Well, I think I may have discovered another one of these universal laws, which answers the question: Why are so many people who you would think ought to be happy instead so miserable? I give you: Micklethwait’s Law of Negotiated Misery.
It starts with the observation that more and more people are “self-managed” these days. Even people working inside giant business or governmental bureaucracies are being encouraged to think of themselves as free trading entrepreneurs, providing services in exchange for payment, in cash or in kind. Horizontal networking, self-starter, internal markets, intrapreneuring, etc. etc. blah blah blah.

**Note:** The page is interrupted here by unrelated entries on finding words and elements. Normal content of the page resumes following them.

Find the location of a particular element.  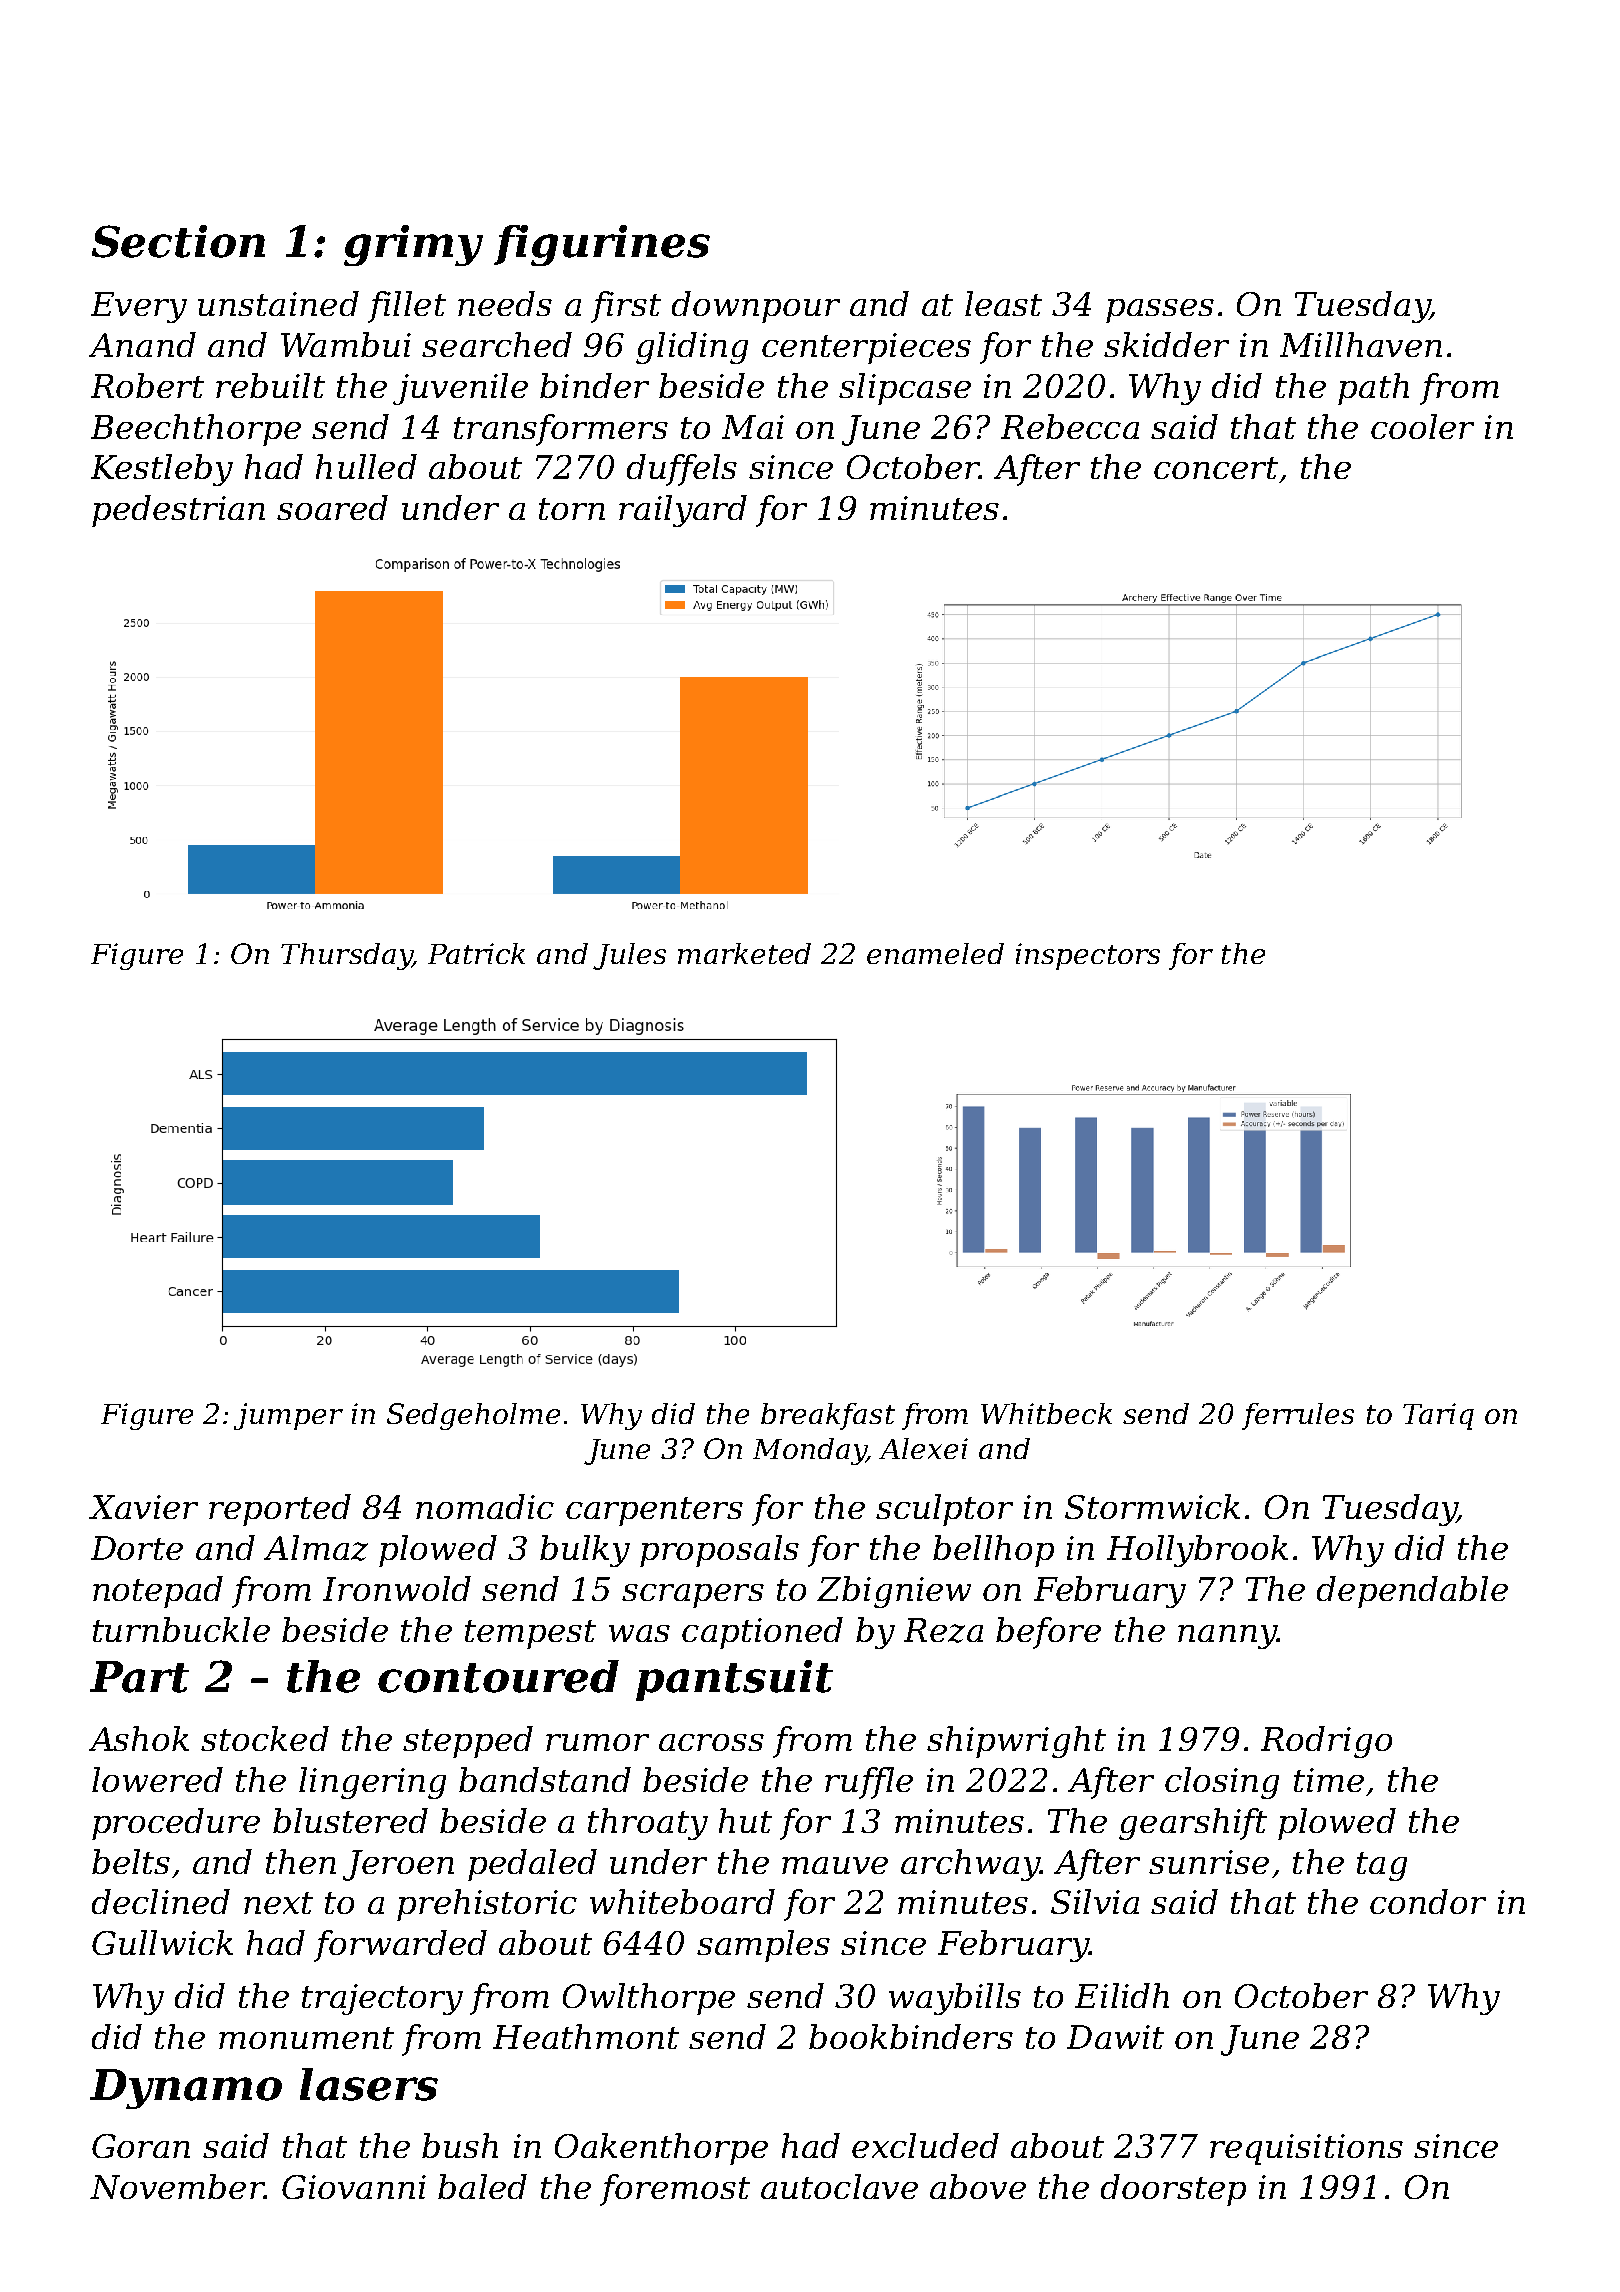

Millhaven is located at coordinates (1361, 344).
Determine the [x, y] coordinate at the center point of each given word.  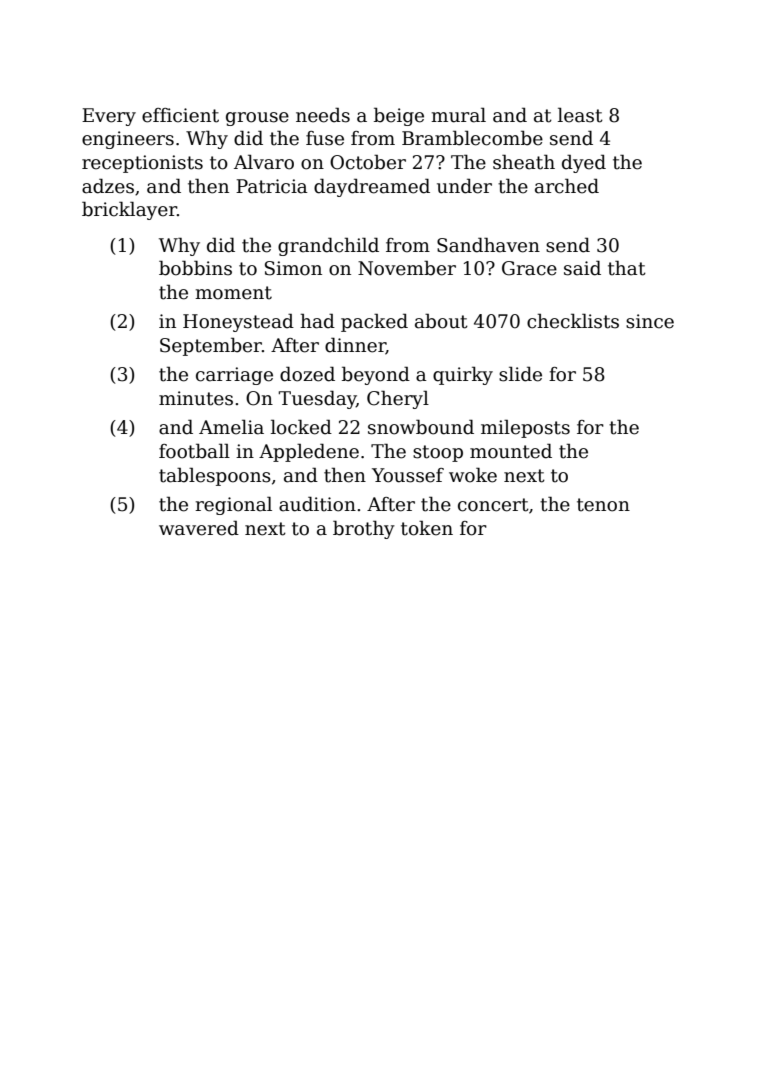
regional [233, 505]
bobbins [195, 268]
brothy [364, 529]
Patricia [272, 186]
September [211, 346]
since [650, 321]
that [627, 268]
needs [323, 115]
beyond [376, 375]
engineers [128, 140]
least [580, 115]
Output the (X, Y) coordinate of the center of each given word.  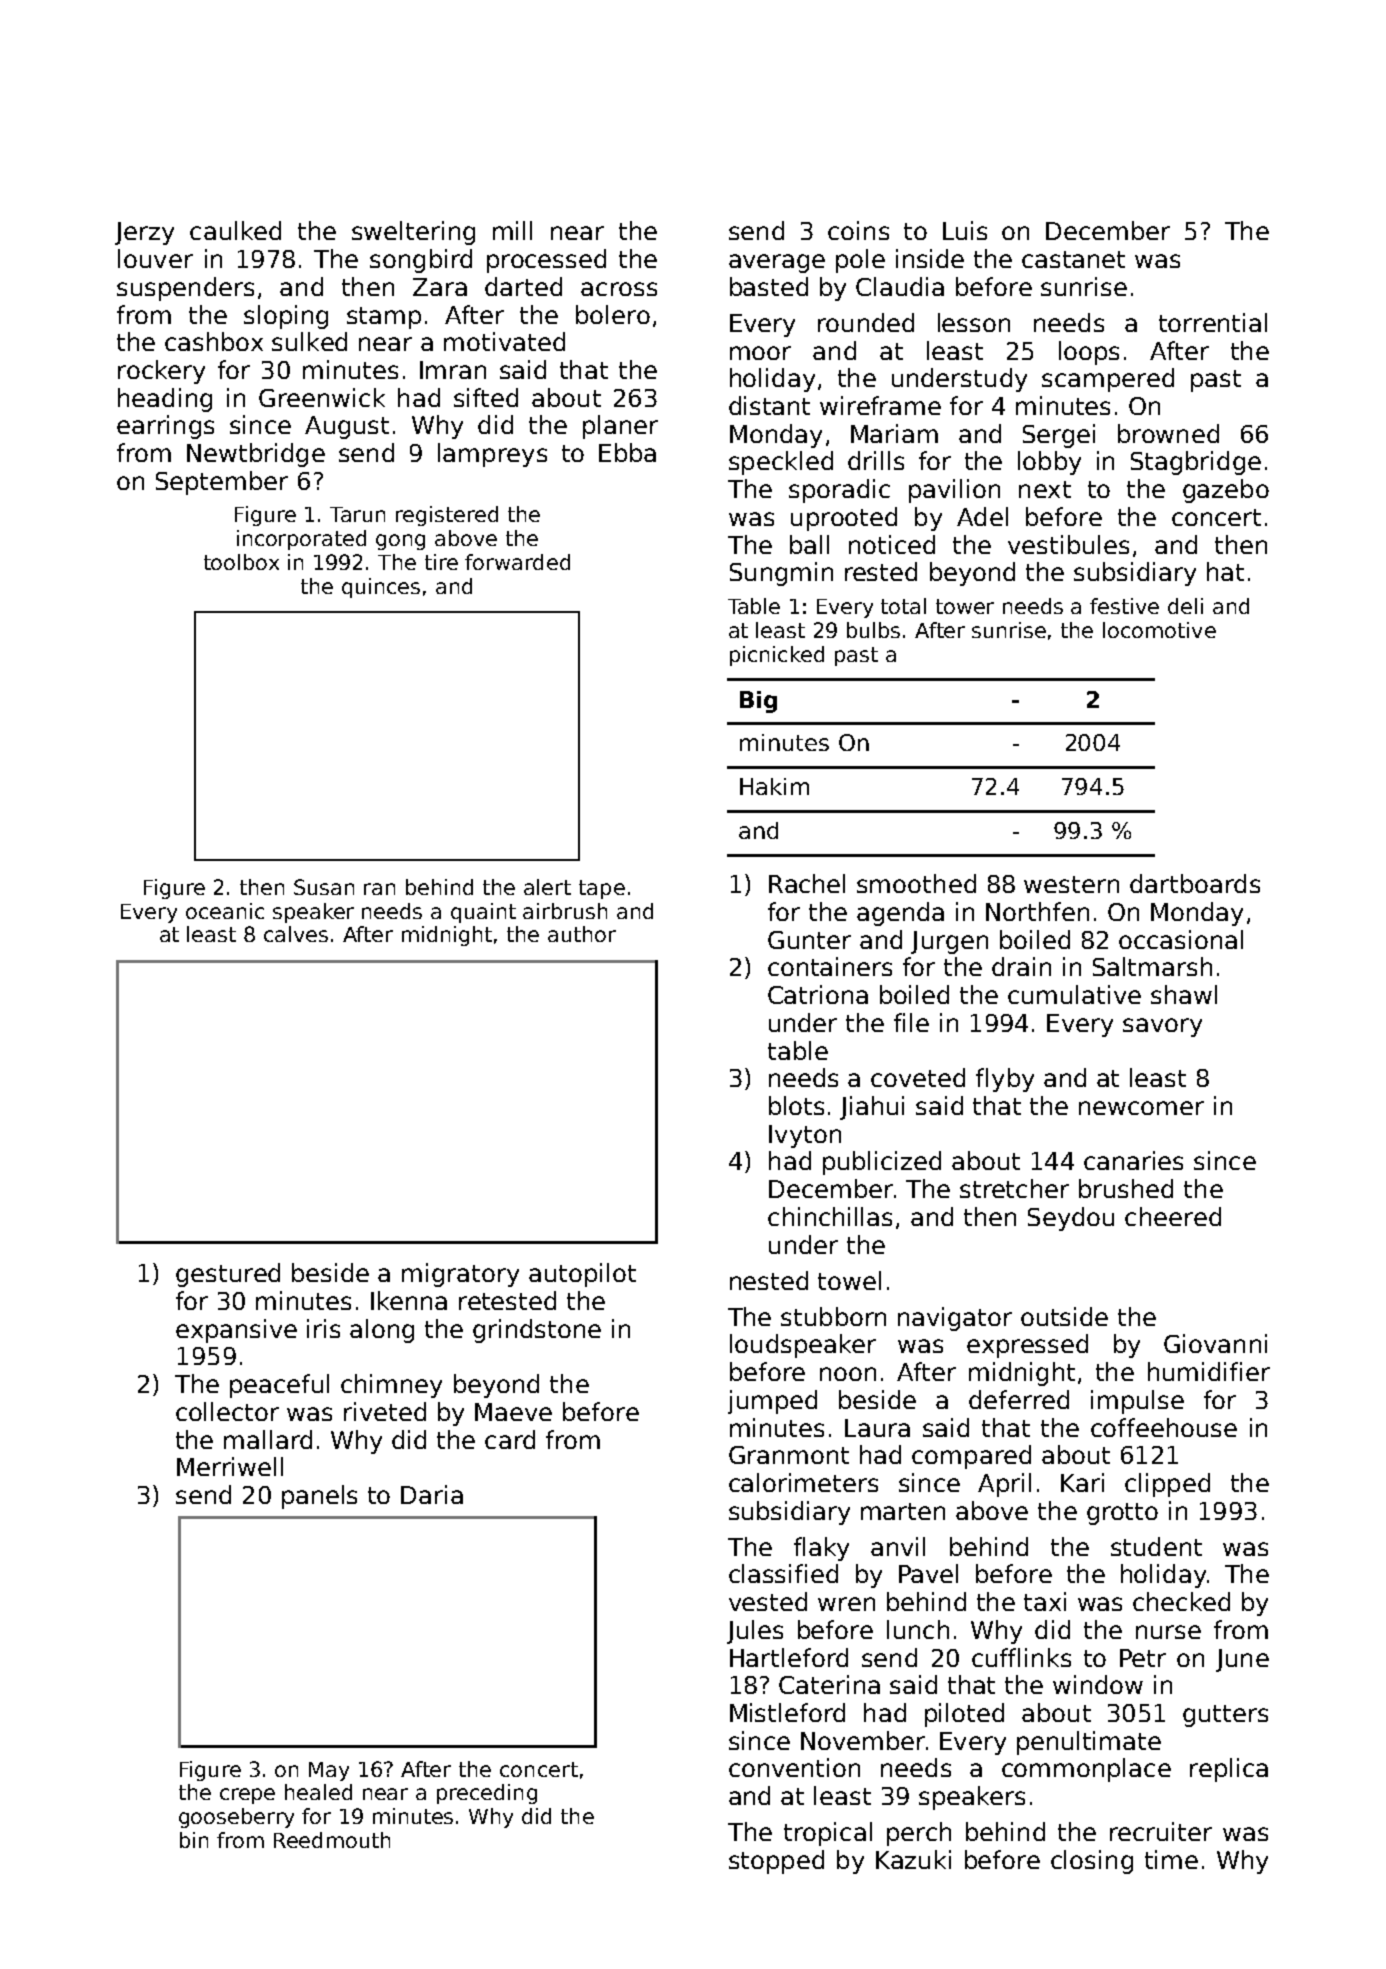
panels (319, 1497)
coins (858, 230)
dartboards (1195, 883)
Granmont (789, 1455)
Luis (965, 230)
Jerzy (144, 233)
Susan (324, 887)
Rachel (807, 883)
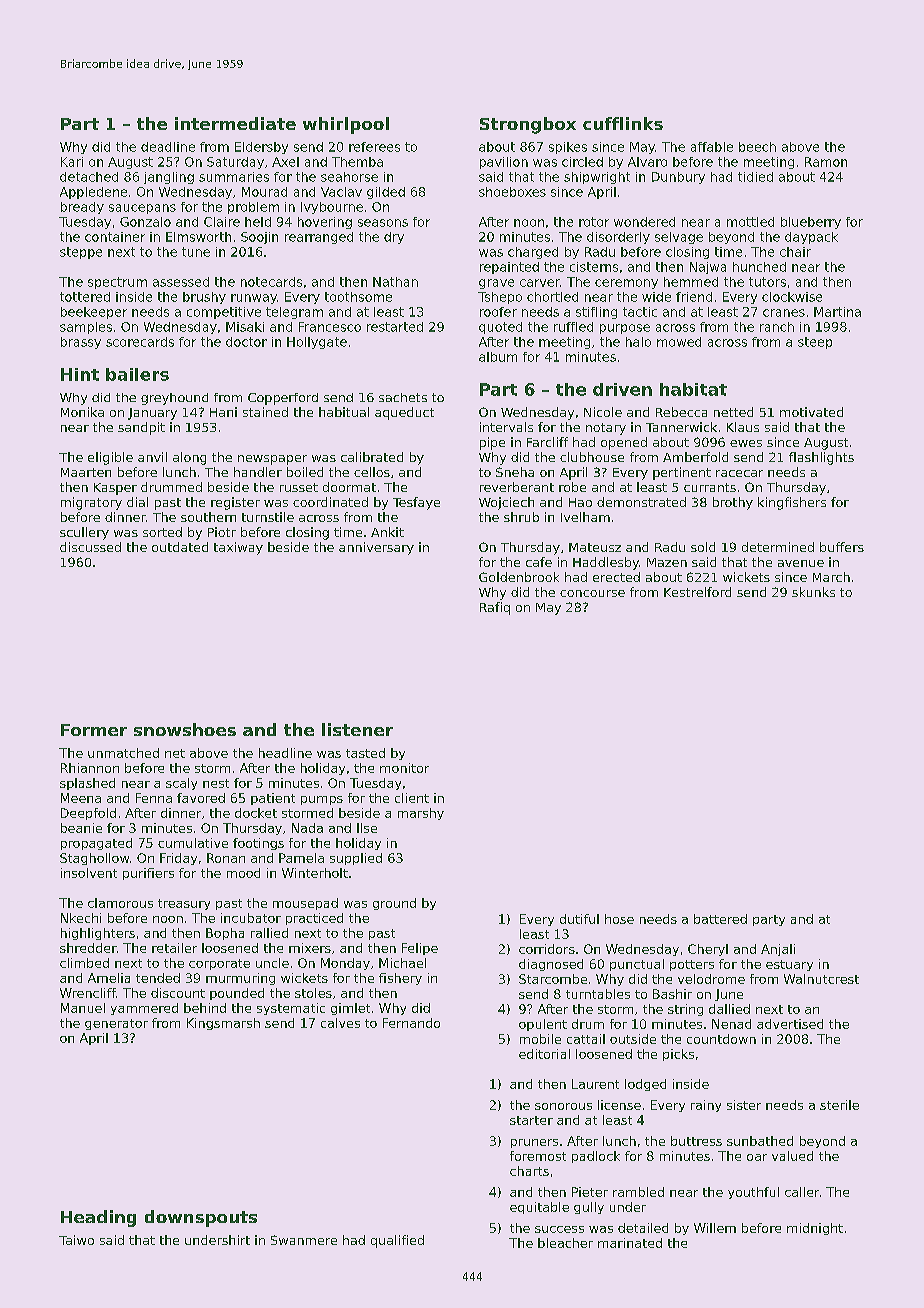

Okay. You’re a self-manager, and maybe even self-employed.
There are four kinds of work you think about maybe doing.
- There's work you love and are good at.
- There's work you hate and are good at.
- There's work you love and are bad at.
- There's work you hate and are bad at.
The world pretty soon decides that you must stop doing (3) and (4) and of course, you are delighted to stop doing (4). If you insist on doing (3) you are going to have to do it as a hobby.
Which leaves (1) and (2), the stuff you are good at, and either (1) love or (2) hate.
How much do you get paid to do (1), work you love and are good at? If you are a good negotiator, then plenty, because you are good at it, and demand lots of money.
But what if you are a bad negotiator? You jump at the job and accept bad money.
How much do you get paid to do (2)? Chances are you get paid good money. Why? Because you will only consent to do work you hate if you are paid good money. So, with no great effort, you hold out for good money (even if all you thought you were doing was Just Saying No), and, because you are good at the work, you get paid good money. Eventually, someone makes you an offer you can’t refuse, and you take it.
So, if you are a bad negotiator, unable to repress your natural desire to do what you love and to avoid what you hate, you get paid bad money to do work you love, and good money to do work you hate.
Bad negotiators can have semi-good lives if they can afford to oscillate between work they love and work they hate. For a while, they do that. But, by the end of that period the only way they know to make good money is to do work they hate.
Then factor in the following circumstance. They switch to a life in which they then have to make continuously good money. Wife, kids, mortgage. Maybe an addiction to an expensive type-(3) hobby. Or maybe the life they lead just happens to get much more expensive. Clang. The gates of the prison slam shut. From then on they must do work they hate, continuously.
Result: An inexorable tendency for the “self-managed” classes to negotiate themselves into lives of permanent misery.
Is this a truth about the world? I think it is. Am I the first person to have noticed it? Surely not. Certainly not in so many words. But maybe I am the first person to have nailed this extremely widespread experience down into a simple law with a simple name.
(If so, hurrah! I love it. And how much was I paid? Bugger all.)